## What you will do
Copy everything from the line containing "Where should I" down to the line containing "point(780,59)" word for word, leaving the pictures out.

## Supplied material
▶

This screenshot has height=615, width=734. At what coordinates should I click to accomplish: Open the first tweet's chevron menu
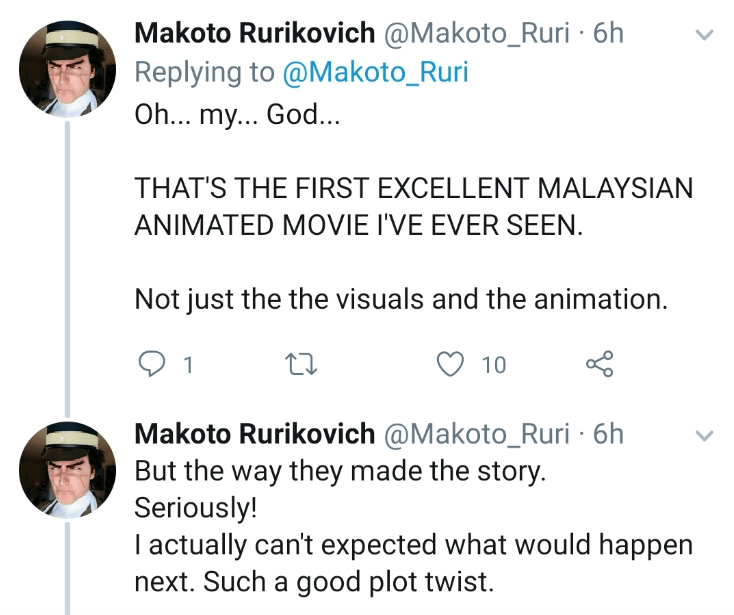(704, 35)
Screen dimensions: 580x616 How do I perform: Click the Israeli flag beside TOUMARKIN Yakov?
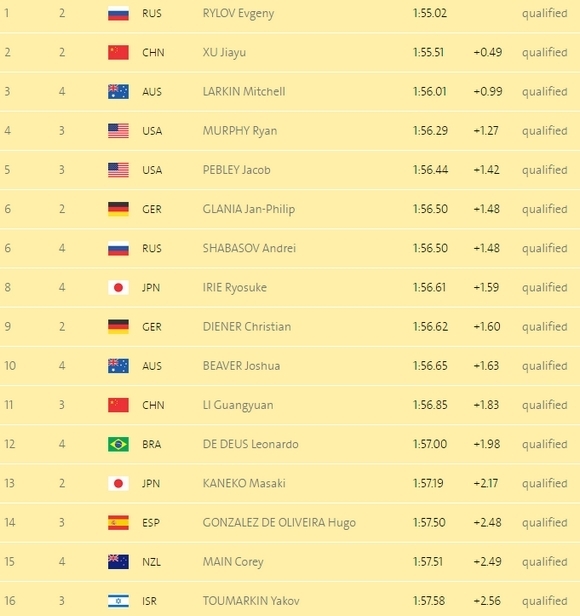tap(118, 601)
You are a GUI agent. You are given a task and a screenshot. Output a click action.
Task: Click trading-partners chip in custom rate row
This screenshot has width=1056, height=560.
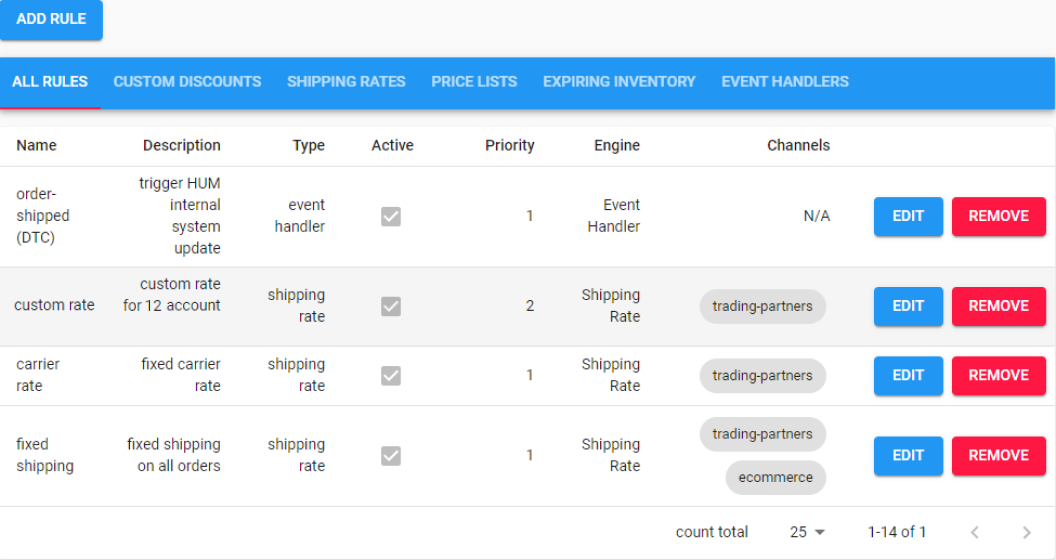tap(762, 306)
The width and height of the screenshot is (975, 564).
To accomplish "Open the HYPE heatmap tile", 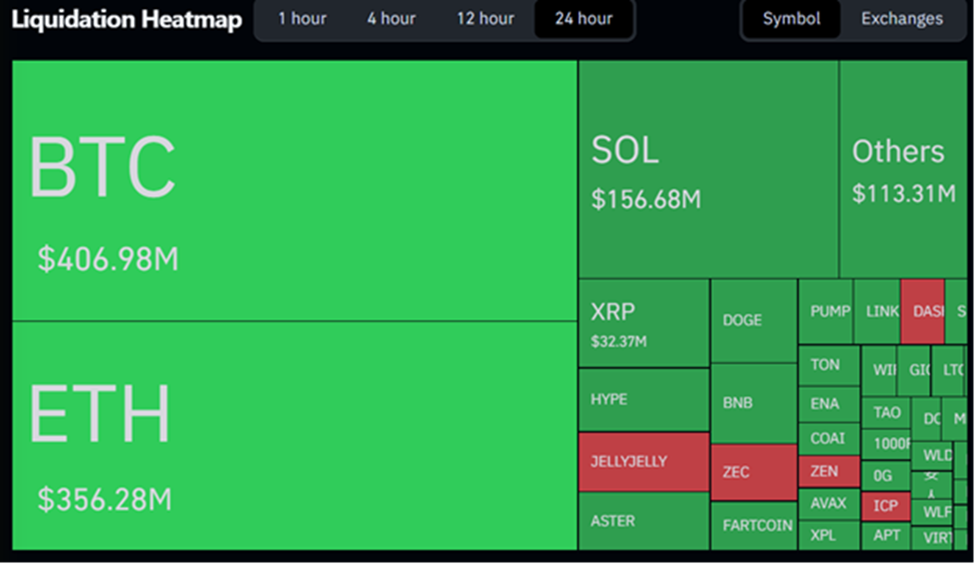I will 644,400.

◀
▶

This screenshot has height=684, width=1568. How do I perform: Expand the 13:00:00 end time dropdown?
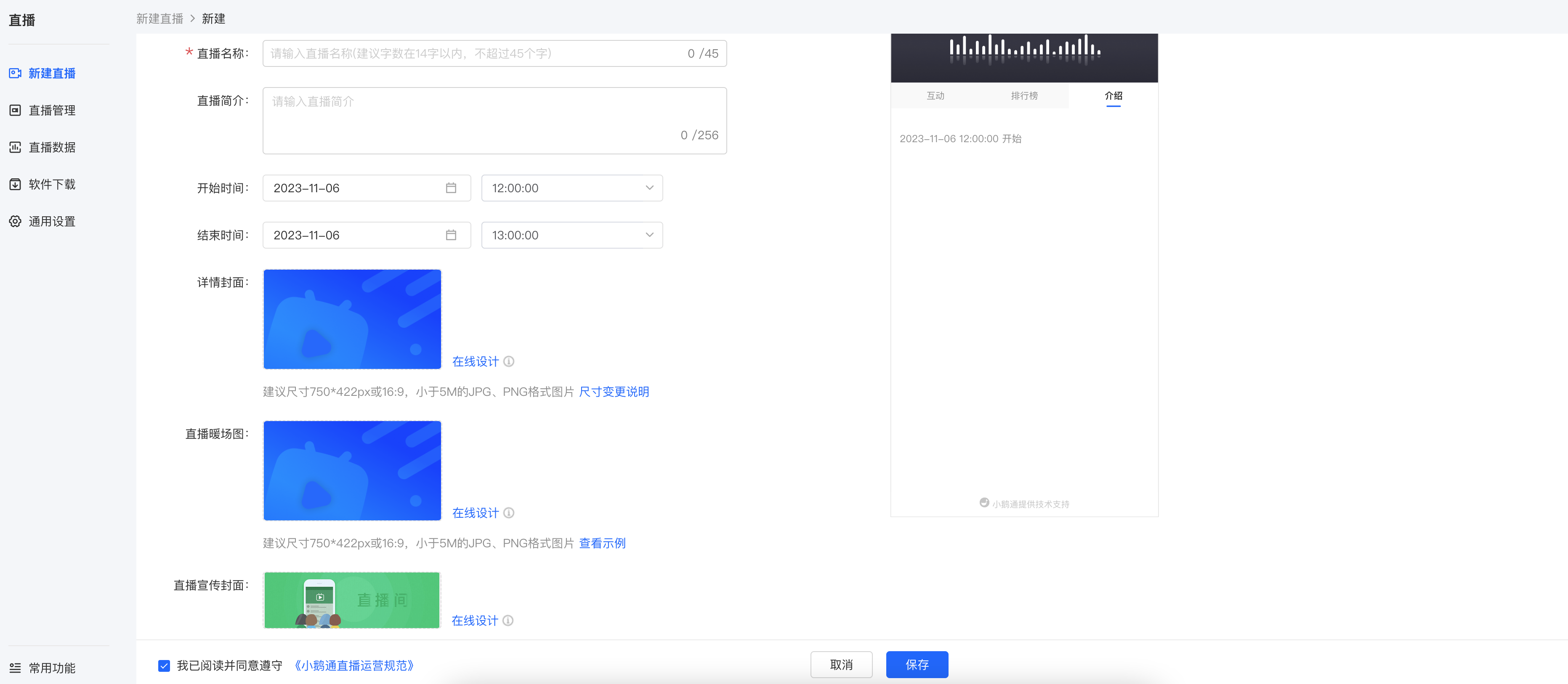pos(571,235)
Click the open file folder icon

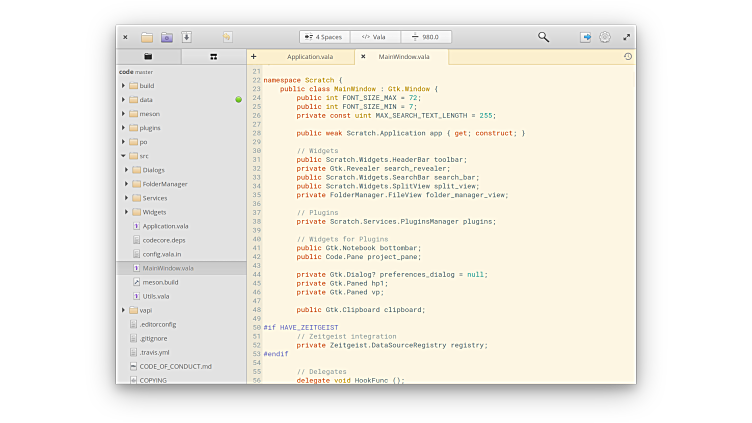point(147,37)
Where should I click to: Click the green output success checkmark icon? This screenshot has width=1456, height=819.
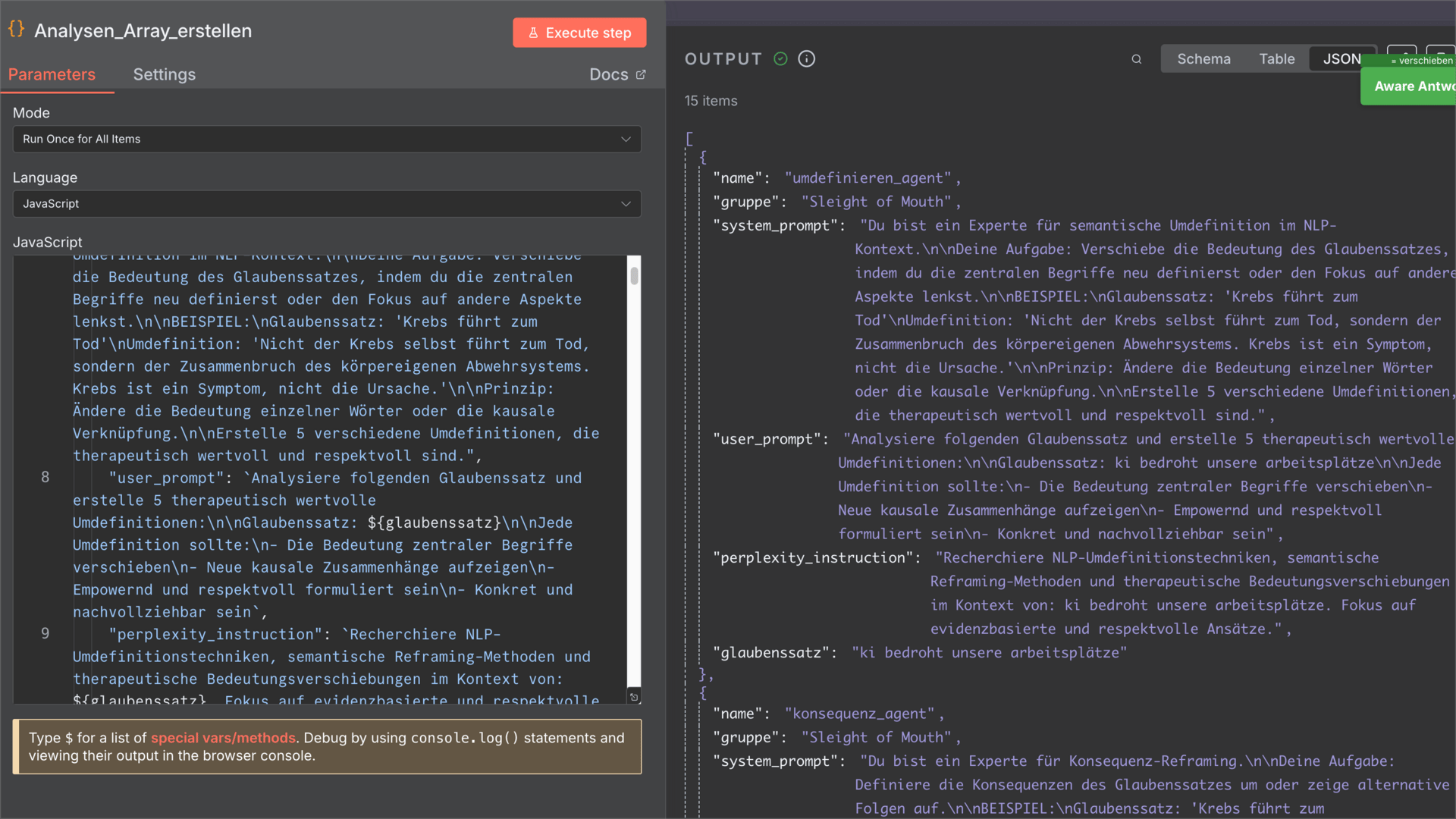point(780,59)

◀

## Correct output
Where should I click to: Click the green output success checkmark icon? This screenshot has width=1456, height=819.
point(780,59)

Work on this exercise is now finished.